Doyle didn’t come here for an argument. To curtail it, he drags his gaze away from Anna Friedrich and her legs, and sets it free to wander around the room. In response, the room shouts
money back at him. Doyle doesn’t think he could even afford the wallpaper: it would probably cost less to paper the room in hundred-dollar bills. There’s enough scarce hardwood in the
furniture here to make conservationists weep. And the carpet is so plush it makes him feel as though he has bath sponges tied to his feet.

‘Your boyfriend working today?’

‘Yes. In Saudi Arabia.’

‘Boy, that’s some commute.’

She doesn’t smile. ‘He’s in the oil business. He’s over there a lot.’

‘Shaking it with the sheikhs, huh? I bet it’s hot out there right now.’

‘Detective, do you really want to get into a discussion about climates, or is there another purpose to your visit here this afternoon?’

‘Actually I came to ask you about your ex-husband.’

‘Why? Are you still trying to pin the earlier murders on him?’

‘No. But I do want to find out who killed him.’

‘Really? Then I suggest your time would be better spent elsewhere. I have already been interviewed by the police. Several times, in fact. I have told them everything I can.’

‘Everything?’

‘Everything. No, Andrew did not have any enemies. No, he was never threatened to my knowledge. No, he did not have any financial worries. No, he did not tell me of any meetings arranged at
his apartment on the night of his murder. No, he—’

‘Did he know any Indians?’

She stares at him. ‘What?’

‘Did he know any Indian people? I’m thinking psychologists here. Indian psychologists.’
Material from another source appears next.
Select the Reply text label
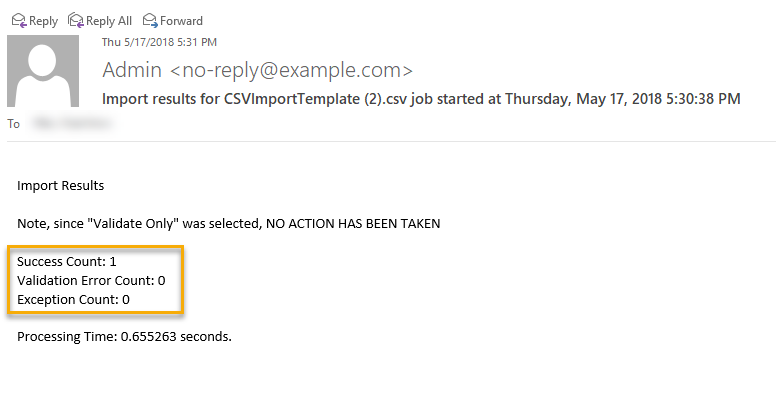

She continues to stare. ‘Are you trying to be funny, Detective? Throwing out random questions like that just to prove a point? What’s next? Are you going to ask me if he ever ate
pistachio ice cream on a Friday? If you’ve come here just to piss me off, then I should warn you—’

‘Actually I’m serious.’

She is silent for a moment while she searches Doyle’s face.

‘You’re serious?’

‘Deadly.’

‘You really want to know if Andrew knew any Indian psychologists?’

‘Yes.’

Another pause. ‘All right. Well, then, I guess the answer is probably yes.’

‘Only probably?’

‘Andrew was a renowned and well-connected psychotherapist. He attended many conferences and worked with many people. My guess is that he probably had professional dealings with people who
were from India.’

‘But nobody specific that you can think of? No close friends that you were ever introduced to?’
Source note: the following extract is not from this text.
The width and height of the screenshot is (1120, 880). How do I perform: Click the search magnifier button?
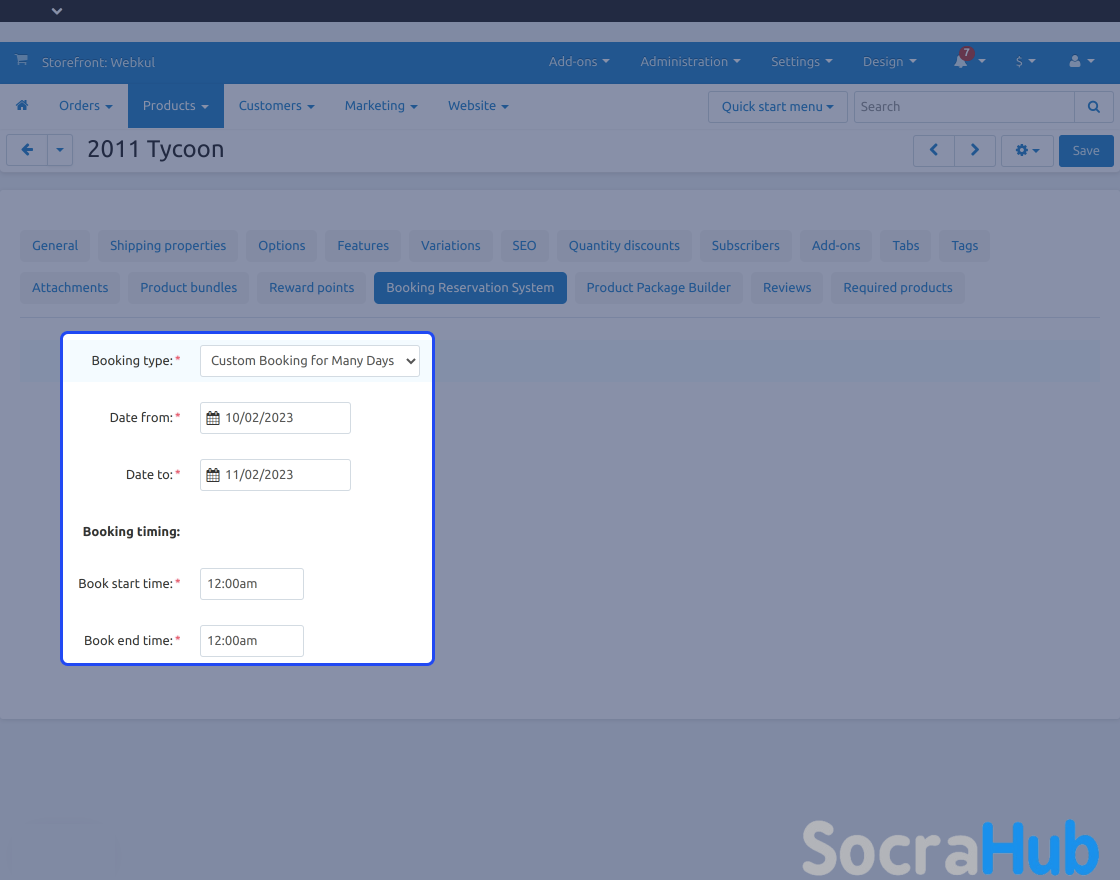[x=1094, y=107]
‘No. Not that I can recall.’

Damn, thinks Doyle.

‘Okay, I got another one for you. Mount Sinai Hospital. Did your husband ever do any work there?’

‘No. I don’t know. Why are you—’

‘What about Indian doctors at Mount Sinai?’
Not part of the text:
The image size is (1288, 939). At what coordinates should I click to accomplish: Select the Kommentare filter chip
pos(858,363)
‘Enough! Detective Doyle, what the hell are you doing here? I am on the edge of picking up my phone and calling your superiors. What the fuck is this?’

Doyle thinks he should go now. This is getting him nowhere. What’s stopping him is that he has more questions in his pocket. The problem is, Anna Friedrich isn’t going to supply him
with answers. Not as things stand. She’s a lawyer. She knows how cops work. With most people, Doyle could get away with claiming that he’s merely pursuing something that cropped up
during the investigation. But that won’t wash with this lady. She’s too smart and too savvy for that.

‘I . . . I’m trying to make a connection.’

‘Well you’re going the wrong way about it, Detective. You really think this is the way to establish a rapport with me?’